The MNGP Updated Final Safety Analysis Report, Revision 33, Section 5, "Containment System," Section 5.2.2.1, "Pressure Suppression System" (ADAMS Accession No. ML16054A419), reads, in part:

The Primary Containment System, which employs a pressure suppression containment system (constructed of steel), houses the reactor primary vessel, the reactor coolant Recirculation System loops, and other branch connections of the reactor primary system .... The system consists of a drywell, a pressure suppression chamber (wetwell) that stores a large volume of water, a connecting vent system between the drywell and the chamber water pool, isolation valves, ventilating and cooling systems, and other service equipment. ...

In the event of a process system piping failure within the drywell, reactor water and steam would be released into the drywell air space. The resulting increased drywell pressure then forces a mixture of non condensible gases, steam, and water through the vents into the pool of stored water in the suppression chamber.

The steam condenses rapidly and completely in the suppression pool, resulting in rapid pressure reduction in the drywell.

Non condensible gases forced into the suppression chamber with the steam and water may tend to leave the suppression chamber pressurized with respect to the drywell upon condensation of vapor in the drywell. Vacuum relief valves are provided to prevent such pressurization and the possible accompanying back flow of water from the suppression chamber to the drywell. Cooling systems are provided to remove heat from the drywell, and from the water in the suppression chamber and thus provide continuous cooling of the primary containment under accident conditions. Appropriate isolation valves are actuated during this period to ensure containment of radioactive materials which might otherwise be released from the reactor during the course of the accident.

MNGP TS 5.5.11 c requires a maximum leakage rate La of 1.2 percent of containment air weight per day at the calculated peak pressure, Pa. TS 5.5.11 b reads, "The calculated peak containment internal pressure for the design-basis loss of coolant accident, Pa, is 44.1 psig.

The containment design pressure is 56 psig."

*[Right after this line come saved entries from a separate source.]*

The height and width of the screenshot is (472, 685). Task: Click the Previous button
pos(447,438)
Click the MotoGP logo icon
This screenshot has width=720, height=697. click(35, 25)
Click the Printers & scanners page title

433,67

3.2 Proposed Changes MNGP TS 5.5.11 a currently states, in part:

A program shall establish the leakage rate testing of the containment as required by 10 CFR 50.54(0) and 10 CFR 50, Appendix J, Option B, as modified by approved exemptions. This program shall be in accordance with the guidelines contained in Regulatory Guide 1.163, "Performance-Based Containment Leak-Test Program," dated September, 1995, ...

The proposed change will revise TS 5.5.11 a to state, in part:

A program shall establish the leakage rate testing of the containment as required by 10 CFR 50.54(0) and 10 CFR 50, Appendix J, Option B, as modified by approved exemptions. This program shall be in accordance with the guidelines contained in NEI 94-01, "Industry Guideline for Implementing Performance-Based Option of 10 CFR 50, Appendix J," Revision 2-A, dated October 2008, ...

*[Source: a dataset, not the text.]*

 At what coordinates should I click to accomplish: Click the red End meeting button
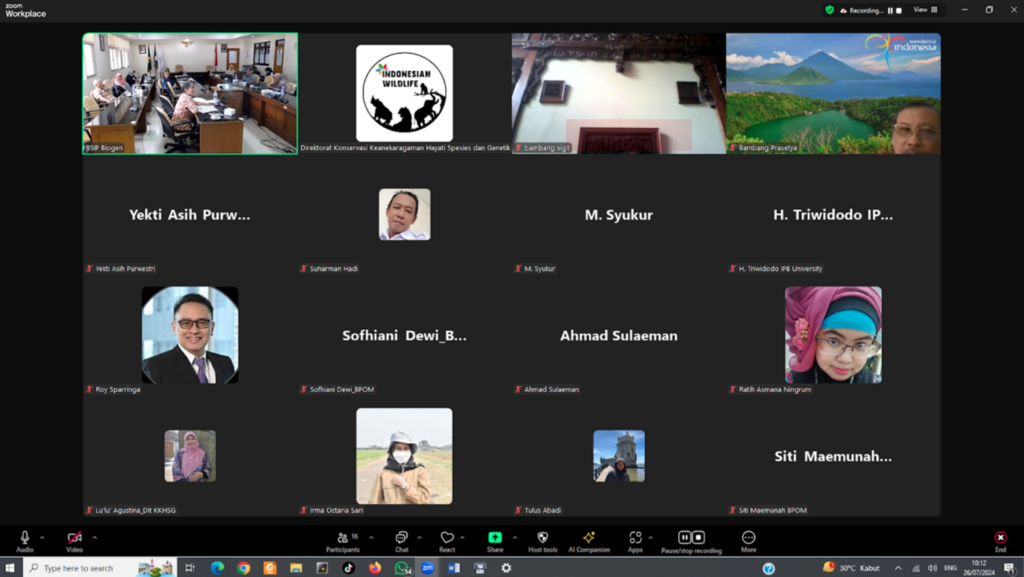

The proposed TS revision deletes 5.5.11 a, "exception" 1, which allowed the Type A test frequency to be extended to 15 years for the interval following the test performed in March 1993.

The current TSs contain a typographical error that resulted in separate requirements being numbered 5.5.11 a, "exception" 2. The proposed deletion of 5.5.11 a "exception" 1 results in proposed TSs with the first current requirement number 5.5.11 a "exception" 2 being renumbered 5.5.11 a "exception" 1 and the second current requirement number 5.5.11 a "exception" 2 remaining 5.5.11 a "exception" 2. Additionally in each of these requirements, referenced guidance has been updated to later versions. ANSI/ANS 56.8 is proposed to be changed from 1994 to 2002 and NEI 94-01 from Revision O to Revision 2-A.

3.3 Plant-Specific Confirmatory Analysis The LAR proposes to include reference to NEI 94-01, Revision 2-A, in TS 5.5.11. Therefore, incorporation of the proposed amendment would make the guidance in NEI 94-01 a TS requirement for MNGP. Section 9.2.3.1, "General Requirements for ILRT Interval Extensions beyond Ten Years," of NEI 94-01, Revision 2-A, states that plant-specific confirmatory analyses are recommended when extending the Type A ILRT interval beyond 1O years. Section 9.2.3.4, "Plant-Specific Confirmatory Analyses," of NEI 94-01, states that the assessment should be performed using the approach and methodology described in Electric Power Research Institute (EPRI) Technical Report (TR)1009325, Revision 2-A, "Risk Impact Assessment of Extended Integrated Leak Rate Testing Intervals" (also known as EPRI TR-1018243). The analysis is to be performed by the licensee and retained in the plant documentation and records as part of the basis for extending the ILRT interval.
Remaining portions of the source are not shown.